Dear R.R.: Pseudoephedrine is a decongestant. It works by constricting blood vessels, such as those in the nose, making it easier to breathe. However, it constricts blood vessels everywhere, and in some people, especially those with existing high blood pressure, pseudoephedrine can raise the blood pressure to dangerous levels. People with high blood pressure should avoid Sudafed or any over-the-counter cold remedy that contains pseudoephedrine.
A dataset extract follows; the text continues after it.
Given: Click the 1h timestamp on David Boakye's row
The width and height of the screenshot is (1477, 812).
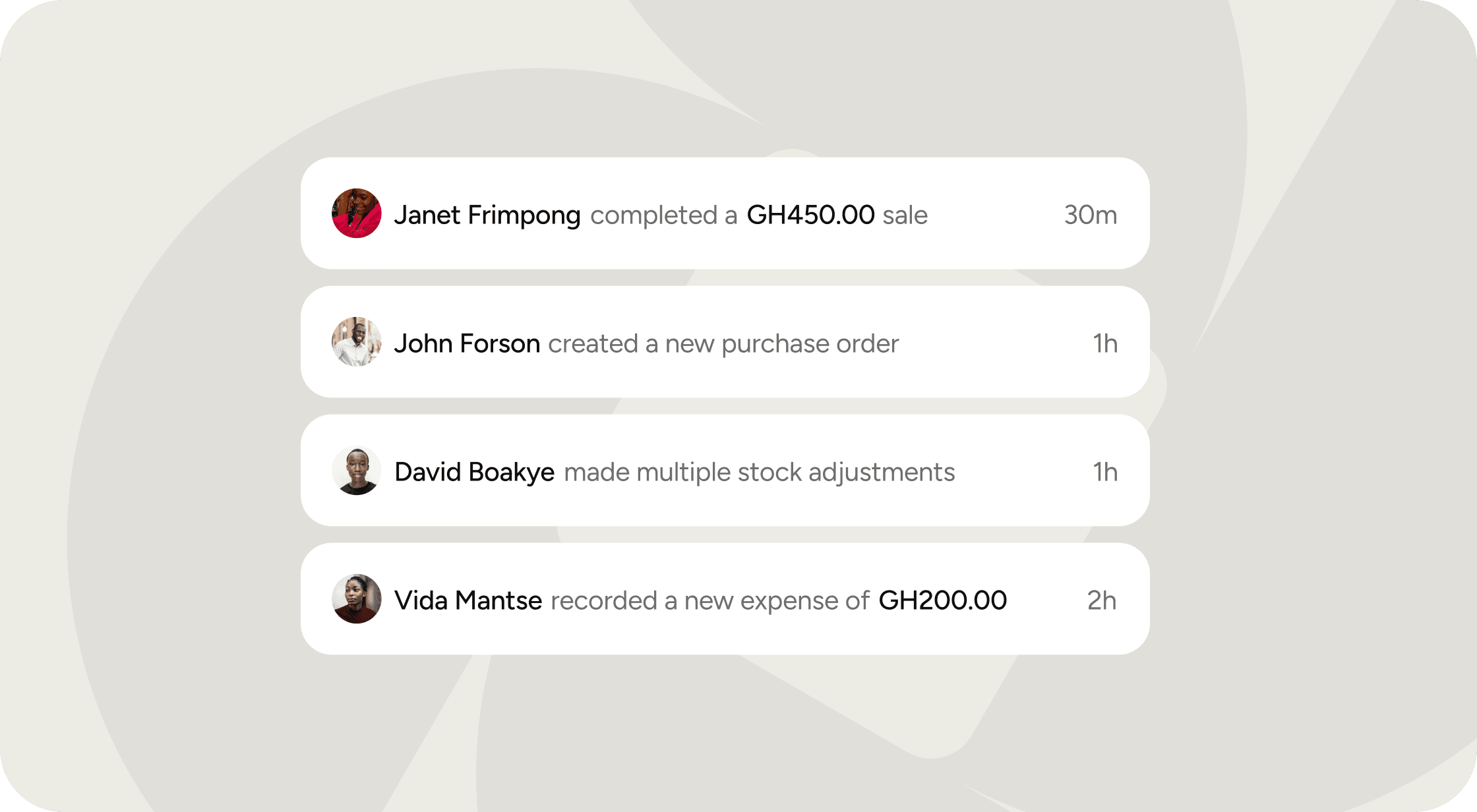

Older men have another reason to worry about using Sudafed. It works in the body is by activating receptors on the blood vessels, called alpha receptors. These cause the blood vessels to tighten up. Those same receptors exist in a man’s prostate gland. Drugs like Flomax are alpha blockers and are given to relax muscles in the prostate and allow the urine to flow. Urine goes through the urethra, which runs right through the prostate. So, Sudafed has the opposite effect and can cause the sudden inability to urinate at all, in men with enlarged prostates.

For women and younger men without high blood pressure, occasional Sudafed is safe.

Dear Dr. Roach: I am a tall, slim, active woman of 67 who doesn’t drink or smoke, and eats clean (“eating clean” means I have very little processed foods and eat mostly organic foods). A couple of years ago, my A1C tested at 6, in the “prediabetes” category. For the past seven months I have been following the keto diet, and a recent blood test showed that my A1C has dropped to 5.5, back into the “normal” range. Unfortunately, my blood sugar consistently remains in the 90s and low 100s throughout the day, including upon rising. Any ideas of where I should go from here?

J.A.O.

Dear J.A.O.: Nowadays, diabetes is diagnosed at a hemoglobin A1c level above 6.5 percent. That corresponds to an average blood sugar of 140. An A1c of 5.5 percent is normal, and corresponds to an average blood sugar level of about 112, so it seems that your diet and activity are doing the job at keeping diabetes away.

I don’t recommend a strict ketogenic diet for long-term use, but some components of the keto diet are okay for people wanting to avoid diabetes. This includes very low amounts of starches. However, most vegetables — especially green, leafy vegetables — are healthy and don’t increase diabetes risk, despite being nearly all carbohydrate.

Continue to avoid simple sugars and starches, but allow more vegetables and some, but not excess, fruits. Some people will develop diabetes despite being slim, eating well and exercising regularly, so if you need medication, you shouldn’t look at it as a reflection of yourself.

There is no evidence that organic food consumption leads to lower risk of diabetes, nor to any health benefits.